■ REQUEST:
Pull out every line of the entries below that contains the word "Open", matching its capitalization exactly. Lines where it appears only in a different case do not count.

■ MATERIAL TO PROCESS:

▼▼▼

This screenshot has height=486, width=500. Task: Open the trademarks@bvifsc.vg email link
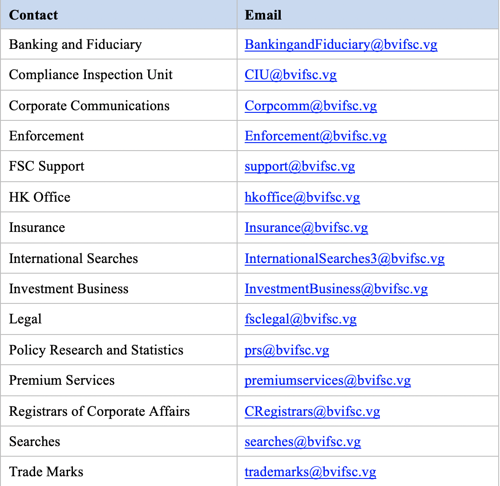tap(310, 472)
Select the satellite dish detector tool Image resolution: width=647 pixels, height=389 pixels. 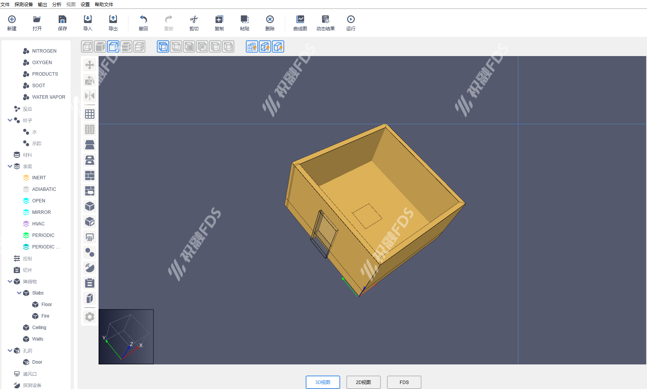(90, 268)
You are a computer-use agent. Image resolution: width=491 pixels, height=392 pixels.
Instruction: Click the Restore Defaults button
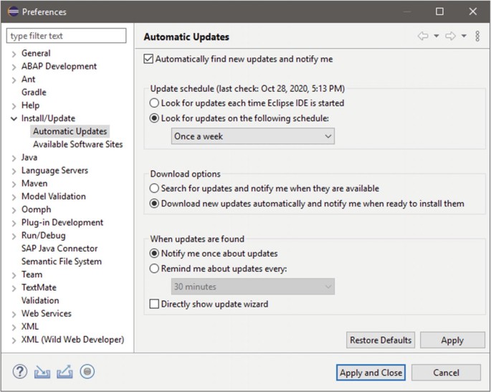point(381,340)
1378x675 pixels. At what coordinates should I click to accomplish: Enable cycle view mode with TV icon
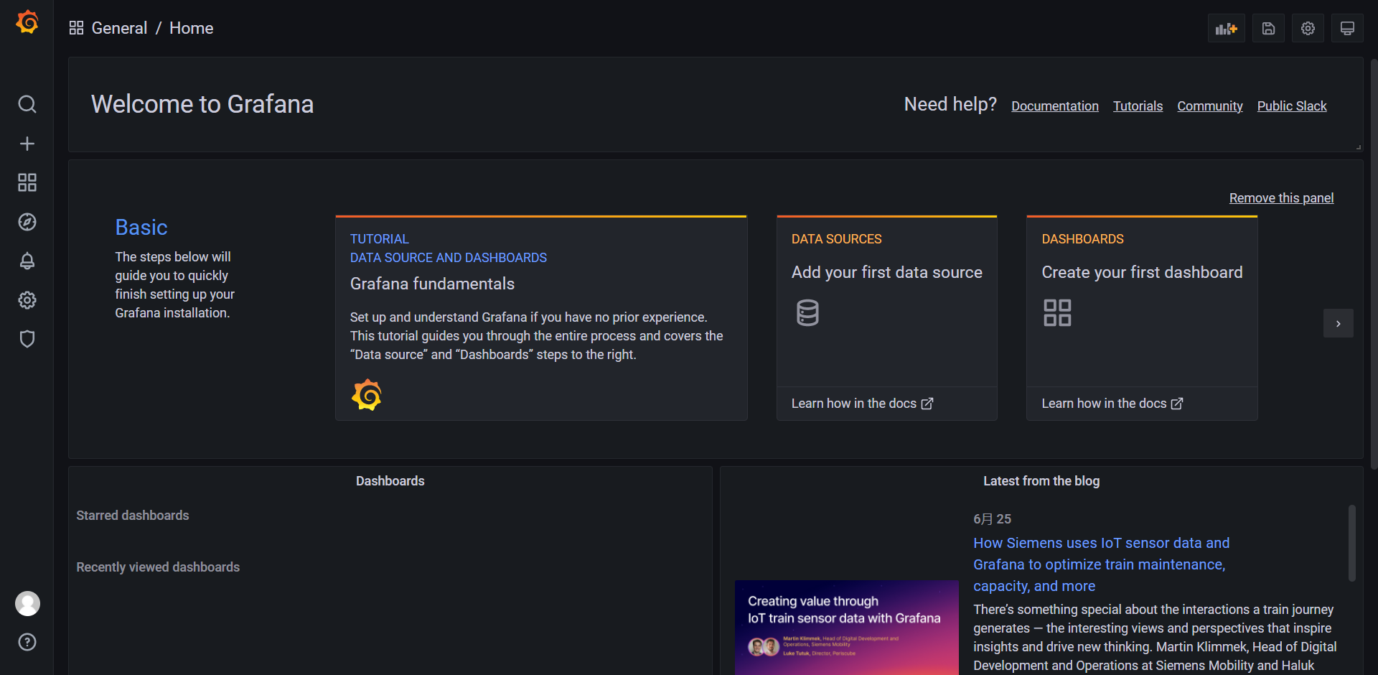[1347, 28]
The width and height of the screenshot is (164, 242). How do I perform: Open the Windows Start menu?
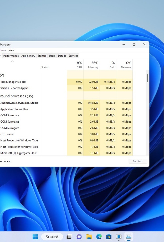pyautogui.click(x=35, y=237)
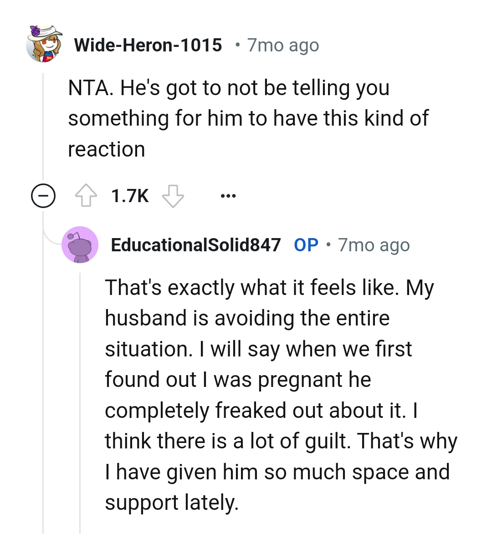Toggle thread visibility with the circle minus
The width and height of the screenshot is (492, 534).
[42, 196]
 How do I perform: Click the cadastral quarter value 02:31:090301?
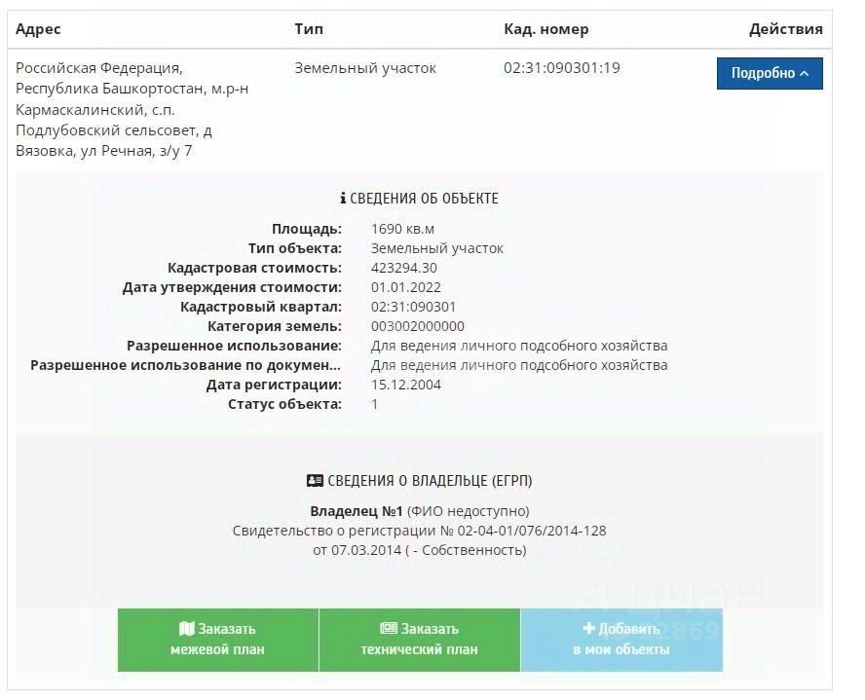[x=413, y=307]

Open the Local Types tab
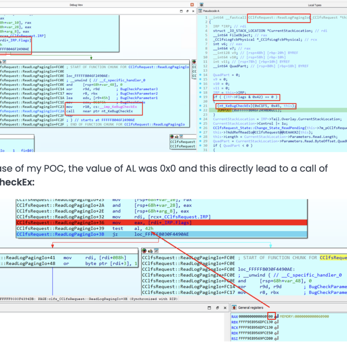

▲▲▲

■ RESULT OF THE TASK:
This screenshot has height=486, width=500. Task: Open the trademarks@bvifsc.vg email link
The width and height of the screenshot is (164, 242). How do I perform: Open the Windows Start menu?
Open the Local Types tab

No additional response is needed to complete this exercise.